Prison administration seizes letter sent to journalist in Şakran, İzmir

A letter sent by the Dicle Fırat Journalists' Association to jailed journalist Sibel Mustafaoğlu was seized by the prison administration.

A letter sent by the Dicle Fırat Journalists' Association (DFG) to jailed journalist Sibel Mustafaoğlu in Şakran Women's Closed Prison in İzmir in October turned out to have been been seized. The incident came out when the journalist sent a letter to the DFG after the prison administration gave her a written notice.

In her letter to the DFG, Mustafaoğlu said, “The letter you sent to me was seized since the prison administration decided that letters enable the organization members to communicate and endanger the security of the institution. Naturally, I have no idea about what you wrote.  I wanted to write shortly for your information.”

'LAUGHING DESPITE EVERYTHING...'

Mustafaoğlu said that she wrote the letter on October 27 under quarantine.

“I am writing this letter to you under quarantine. I am sitting in my stuffy and moist room. In the past, I used to sit in front of the window to write something. A window that sees a handful of sky can make you say, 'life is worth living everywhere'. However, it makes no sense anymore. Since the top of the open yard is covered, I abandoned my habit of sitting in front of the window and I prefer the farthest place from it after ten years. I used to give bread to the birds. They used to feed on the bread I gave, build a nest and bring their baby sparrows to where I was when they were about to fly. Now they have also left the prison after the closure of the top of the yard. They, too, must have rebelled against the terrible conditions of this place. The place they left is our mandatory residence unfortunately, and despite everything our laughter echoes on the walls, leaving its mark everywhere..

Smiling in prison is like reaching the door of the truth and laughing is going through that door. Because the one who smiles despite everything is the one who discovers the truth. Do you know what it means to lack it in a prison? It is cracking like a wall, rusting like an iron door, aging and fading like a bunk bed, but never being able to get out of that notebook you kept… That's our truth which is alive, rustproof and never gets old.”

'I CAN'T WRITE BECAUSE IT WILL BE SEIZED...'

In her letter, Mustafaoğlu pointed out that she could not explain their situation, worried that her letter would be seized. “(...) I cannot write because I know it will be seized by the prison administration.

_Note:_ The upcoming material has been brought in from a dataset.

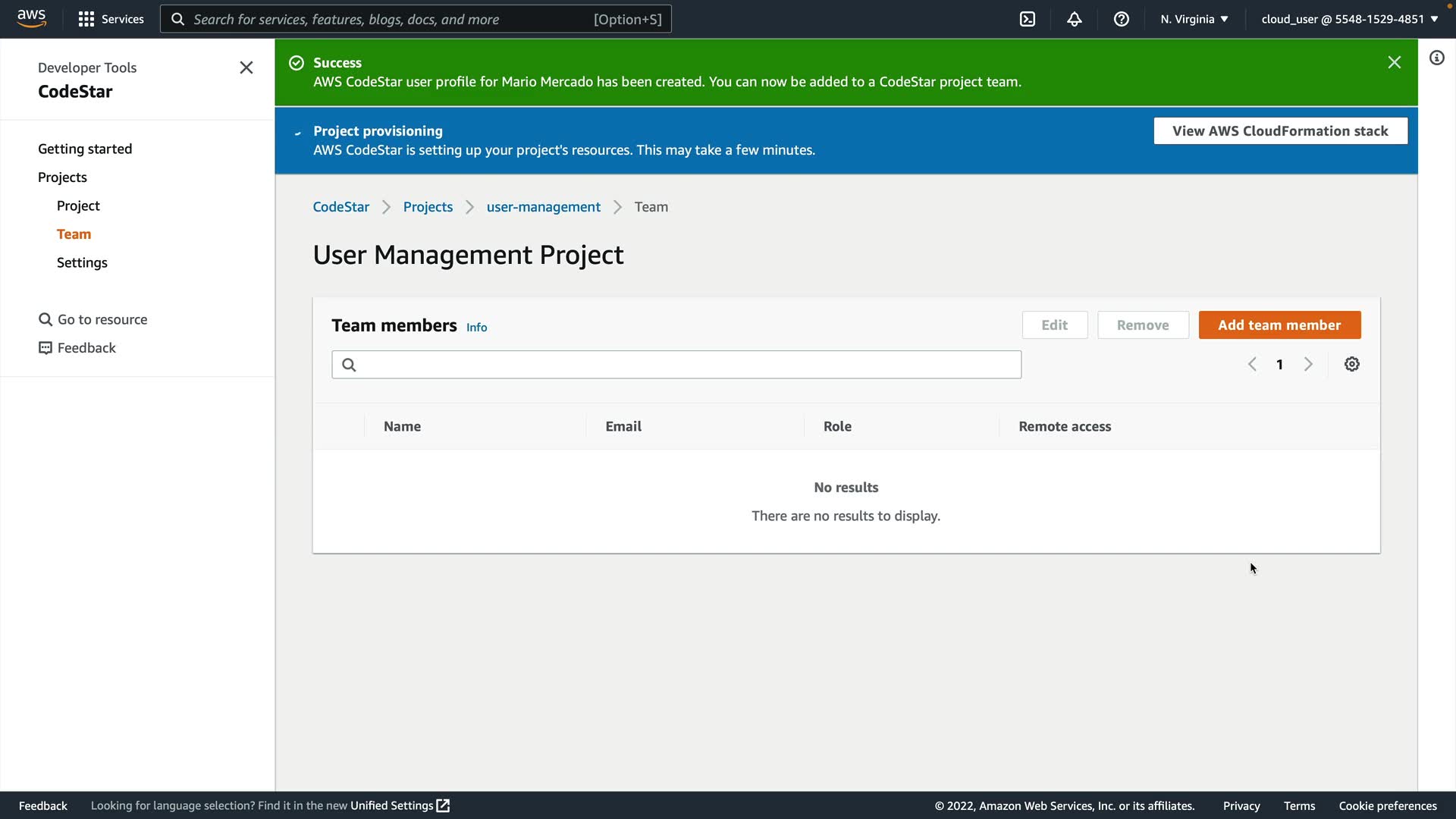Image resolution: width=1456 pixels, height=819 pixels.
Task: Open the user-management breadcrumb link
Action: point(543,207)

Even a petition I wanted to submit to the Ministry was seized and not sent. These lines may not be able to reach you. My guess is that you are preparing a report on the crackdown against jailed journalists, and you want information on the prison conditions. As I said, I am staying in very harsh conditions – we all are– and there is no possibility of explaining the situation here in a letter,” she wrote.

“As dear Halil Cibran said; ‘What I wrote was only to explain what I couldn't write. Stay hopeful and resolute,” Mustafaoğlu concluded her letter.

DFG: AN ARBITRARY DECISION

Dicle Müftüoğlu, co-chair of the DFG, reacted to the situation, saying “The prison administration made an arbitrary decision. We do not understand how the letters we sent, like those we sent to many other prisons and most of which were delivered, are considered as ‘objectionable’ in Şakran Women's Closed Prison. Obviously, this is an arbitrary decision of the administration, which is scandalous.”